● PROBLEM DESCRIPTION
Each entry should be written out again exactly, so that nothing is lost.

━━ EXTRACTED DATA

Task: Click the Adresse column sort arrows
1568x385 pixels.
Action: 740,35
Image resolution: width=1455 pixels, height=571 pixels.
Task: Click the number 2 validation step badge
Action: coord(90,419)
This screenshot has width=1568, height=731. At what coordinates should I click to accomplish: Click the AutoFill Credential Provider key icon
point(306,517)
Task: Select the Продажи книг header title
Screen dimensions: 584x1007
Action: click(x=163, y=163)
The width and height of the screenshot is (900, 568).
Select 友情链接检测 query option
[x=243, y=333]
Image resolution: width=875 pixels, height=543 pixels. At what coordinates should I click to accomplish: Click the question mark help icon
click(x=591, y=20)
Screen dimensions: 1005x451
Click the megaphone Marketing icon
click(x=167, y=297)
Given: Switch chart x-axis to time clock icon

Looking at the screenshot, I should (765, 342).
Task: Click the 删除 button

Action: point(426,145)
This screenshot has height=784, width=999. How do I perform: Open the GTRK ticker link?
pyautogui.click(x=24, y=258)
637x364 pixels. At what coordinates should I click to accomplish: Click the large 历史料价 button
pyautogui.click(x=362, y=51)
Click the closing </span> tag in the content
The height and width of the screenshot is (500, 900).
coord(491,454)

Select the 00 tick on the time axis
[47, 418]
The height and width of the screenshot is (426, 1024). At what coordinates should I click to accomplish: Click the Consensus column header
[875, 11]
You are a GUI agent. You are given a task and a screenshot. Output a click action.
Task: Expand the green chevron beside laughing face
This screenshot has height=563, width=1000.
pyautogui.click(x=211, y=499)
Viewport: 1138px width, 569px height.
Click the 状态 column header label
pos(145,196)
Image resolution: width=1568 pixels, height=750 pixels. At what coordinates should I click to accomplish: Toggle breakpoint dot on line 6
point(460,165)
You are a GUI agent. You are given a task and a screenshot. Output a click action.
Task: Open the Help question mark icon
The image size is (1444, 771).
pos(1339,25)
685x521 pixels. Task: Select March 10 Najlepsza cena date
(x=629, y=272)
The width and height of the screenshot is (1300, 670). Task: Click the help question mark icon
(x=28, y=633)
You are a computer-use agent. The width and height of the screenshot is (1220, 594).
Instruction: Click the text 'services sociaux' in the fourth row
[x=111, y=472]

━━━━

● SOLUTION TO THIS TASK
Task: Click the Adresse column sort arrows
1568x385 pixels.
Action: 740,35
Image resolution: width=1455 pixels, height=571 pixels.
Task: Click the number 2 validation step badge
Action: coord(90,419)
This screenshot has width=1568, height=731. At what coordinates should I click to accomplish: Click the AutoFill Credential Provider key icon
point(306,517)
Task: Select the Продажи книг header title
Screen dimensions: 584x1007
Action: click(x=163, y=163)
The width and height of the screenshot is (900, 568).
Select 友情链接检测 query option
[x=243, y=333]
Image resolution: width=875 pixels, height=543 pixels. At what coordinates should I click to accomplish: Click the question mark help icon
click(x=591, y=20)
Screen dimensions: 1005x451
Click the megaphone Marketing icon
click(x=167, y=297)
Given: Switch chart x-axis to time clock icon

Looking at the screenshot, I should (765, 342).
Task: Click the 删除 button

Action: point(426,145)
This screenshot has height=784, width=999. How do I perform: Open the GTRK ticker link?
pyautogui.click(x=24, y=258)
637x364 pixels. At what coordinates should I click to accomplish: Click the large 历史料价 button
pyautogui.click(x=362, y=51)
Click the closing </span> tag in the content
The height and width of the screenshot is (500, 900).
coord(491,454)

Select the 00 tick on the time axis
[47, 418]
The height and width of the screenshot is (426, 1024). At what coordinates should I click to accomplish: Click the Consensus column header
[875, 11]
You are a GUI agent. You are given a task and a screenshot. Output a click action.
Task: Expand the green chevron beside laughing face
This screenshot has height=563, width=1000.
pyautogui.click(x=211, y=499)
Viewport: 1138px width, 569px height.
Click the 状态 column header label
pos(145,196)
Image resolution: width=1568 pixels, height=750 pixels. At what coordinates should I click to accomplish: Toggle breakpoint dot on line 6
point(460,165)
You are a GUI agent. You are given a task and a screenshot. Output a click action.
Task: Open the Help question mark icon
The image size is (1444, 771).
pos(1339,25)
685x521 pixels. Task: Select March 10 Najlepsza cena date
(x=629, y=272)
The width and height of the screenshot is (1300, 670). Task: Click the help question mark icon
(x=28, y=633)
You are a computer-use agent. The width and height of the screenshot is (1220, 594).
Instruction: Click the text 'services sociaux' in the fourth row
[x=111, y=472]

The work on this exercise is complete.